Andrea Ferroni: Ciao Ansgar, sei già abbastanza conosciuto come musicista in Germania ed in Italia hai già suonato due volte durante i “didjefestival”. Diverse persone vorrebbero sapere qualcosa su di te, quando hai iniziato a suonare, perché etc.
Ansgar Stein: Ho iniziato a suonare nel 1993. Un anno prima, vidi gli Yothu Yindi su un canale musicale in Tv, da subito rimasi attratto e la loro musica mi emozionava particolarmente. Nel ‘93 camminando per le vie della mia città notai una pubblicità riguardante un loro concerto proprio in Hannover
. Lo andai a vedere e cercai di capire come fosse fatto quel loro strumento. Mi sembrava fosse uguale a qualcosa che avevo già visto a Hannover, quindi mi recai nuovamente in quel negozio e ne era rimasto uno solo… e lo stava provando un altro ragazzo, oltretutto il prezzo non era dei più economici, circa 350? (dieci anni fa n.d.r.). Chiesi quindi al ragazzo che lo stava provando se poteva andar bene qualsiasi tubo e mi rispose: mmmh forse non sarà il massimo, però per iniziare direi proprio di si.Appena tornai a casa, presi il tubo in acciaio dell’aspirapolvere, provai e diventò il mio primo strumento! L’unica modifica che feci, fu aggiungere alcune piccole decorazioni e l’imbocco.

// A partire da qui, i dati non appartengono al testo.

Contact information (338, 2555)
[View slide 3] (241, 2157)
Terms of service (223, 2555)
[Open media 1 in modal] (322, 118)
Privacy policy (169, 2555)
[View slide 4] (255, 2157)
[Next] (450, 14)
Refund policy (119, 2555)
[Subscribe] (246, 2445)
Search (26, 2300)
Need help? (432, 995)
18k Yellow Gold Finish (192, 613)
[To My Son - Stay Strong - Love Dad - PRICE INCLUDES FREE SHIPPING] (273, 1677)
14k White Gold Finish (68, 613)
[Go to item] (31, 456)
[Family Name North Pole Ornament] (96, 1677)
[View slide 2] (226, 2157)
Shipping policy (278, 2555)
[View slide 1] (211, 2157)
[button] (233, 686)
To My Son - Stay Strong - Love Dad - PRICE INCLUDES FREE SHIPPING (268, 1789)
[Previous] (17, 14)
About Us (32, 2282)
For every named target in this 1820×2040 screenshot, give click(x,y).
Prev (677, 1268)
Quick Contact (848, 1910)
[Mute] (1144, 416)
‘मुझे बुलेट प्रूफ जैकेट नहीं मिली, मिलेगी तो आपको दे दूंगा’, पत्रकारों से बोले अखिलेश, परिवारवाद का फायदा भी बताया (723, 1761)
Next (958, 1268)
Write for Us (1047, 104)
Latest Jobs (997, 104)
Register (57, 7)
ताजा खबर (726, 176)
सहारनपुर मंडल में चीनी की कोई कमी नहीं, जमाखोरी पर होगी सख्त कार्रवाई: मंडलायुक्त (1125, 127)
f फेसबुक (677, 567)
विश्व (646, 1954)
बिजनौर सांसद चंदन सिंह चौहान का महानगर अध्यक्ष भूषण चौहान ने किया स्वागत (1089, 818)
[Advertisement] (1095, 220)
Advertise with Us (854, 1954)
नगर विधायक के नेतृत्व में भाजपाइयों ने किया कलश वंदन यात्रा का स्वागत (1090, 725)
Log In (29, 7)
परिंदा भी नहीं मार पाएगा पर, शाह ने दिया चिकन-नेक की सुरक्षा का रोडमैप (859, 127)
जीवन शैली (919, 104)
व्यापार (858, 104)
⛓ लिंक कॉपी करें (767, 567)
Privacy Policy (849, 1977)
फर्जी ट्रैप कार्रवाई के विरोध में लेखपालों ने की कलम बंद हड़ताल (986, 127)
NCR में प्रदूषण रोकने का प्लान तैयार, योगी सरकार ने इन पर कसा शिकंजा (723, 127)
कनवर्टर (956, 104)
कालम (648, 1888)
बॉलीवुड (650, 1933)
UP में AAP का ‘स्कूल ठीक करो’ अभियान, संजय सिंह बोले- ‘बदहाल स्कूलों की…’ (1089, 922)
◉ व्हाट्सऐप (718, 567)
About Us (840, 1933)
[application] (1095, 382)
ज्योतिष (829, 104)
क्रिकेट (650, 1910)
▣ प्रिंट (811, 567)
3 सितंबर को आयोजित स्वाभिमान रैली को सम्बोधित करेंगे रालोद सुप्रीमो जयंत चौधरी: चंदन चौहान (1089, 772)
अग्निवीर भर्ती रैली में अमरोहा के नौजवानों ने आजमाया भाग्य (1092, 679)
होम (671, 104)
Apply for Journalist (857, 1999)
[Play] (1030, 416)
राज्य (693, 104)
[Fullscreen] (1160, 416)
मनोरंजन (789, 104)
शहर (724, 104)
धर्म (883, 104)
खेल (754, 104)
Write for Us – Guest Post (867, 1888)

Andrea Ferroni: Sono quindi oramai passati 15 anni da quando hai iniziato a suonare ma quando hai deciso di passare al professionismo con questo strumento?
Ansgar Stein: Vivo lavorando con il didjeridoo dal 2000, ma il passaggio ufficiale a musicista professionista è stato solo nel 2002.
Andrea Ferroni: Quando fai musica o presenti i tuoi spettacoli, a cosa fai maggior attenzione per rendere interessante la tua musica?
Ansgar Stein: Il mio fine è mostrare la versatilità del didjeridoo in un insieme di melodie e ritmi per intrattenere al meglio il pubblico. Rimasi contento e sorpreso dopo uno spettacolo in duo con Yomano (musicista tedesco che propone musica techno e trance n.d.r.),quando una coppia di signori sulla settantina, comprarono un nostro cd chiedendo se i brani contenuti fossero quelli suonati sul palco.
Andrea Ferroni: Bene, come fai ad ottenere questi risultati? Quale è la tua fonte d’ispirazione?
Ansgar Stein: Nel passato sono stato influenzato da alcuni artisti dagli stili molto differenti e da cui imparai molto. Queste tecniche sono utilizzate nei miei brani la cui lunghezza non è mai superiore ai tre, quattro minuti. In questo modo cerco di comporre brani maggiormente diversi e distinguibili tra loro. Sto preparando proprio in questo periodo un nuovo progetto con ritmi “semplici”… e per semplificare potrei dire… che i brani potranno avere semmai ritmi simili, ma le tecniche saranno delle più variegate.
Andrea Ferroni: Quindi dobbiamo aspettarci un altro album?
Ansgar Stein: Per l’esattezza due album e usciranno entrambi quest’anno. Uno con Yomano, mentre l’altro con Joss (un ragazzo appena 18enne formidabile con le percussioni n.d.r.). Io e Joss stiamo lavorando molto duramente per riuscire a dare le stesse sensazione che diamo sul palco anche sul cd.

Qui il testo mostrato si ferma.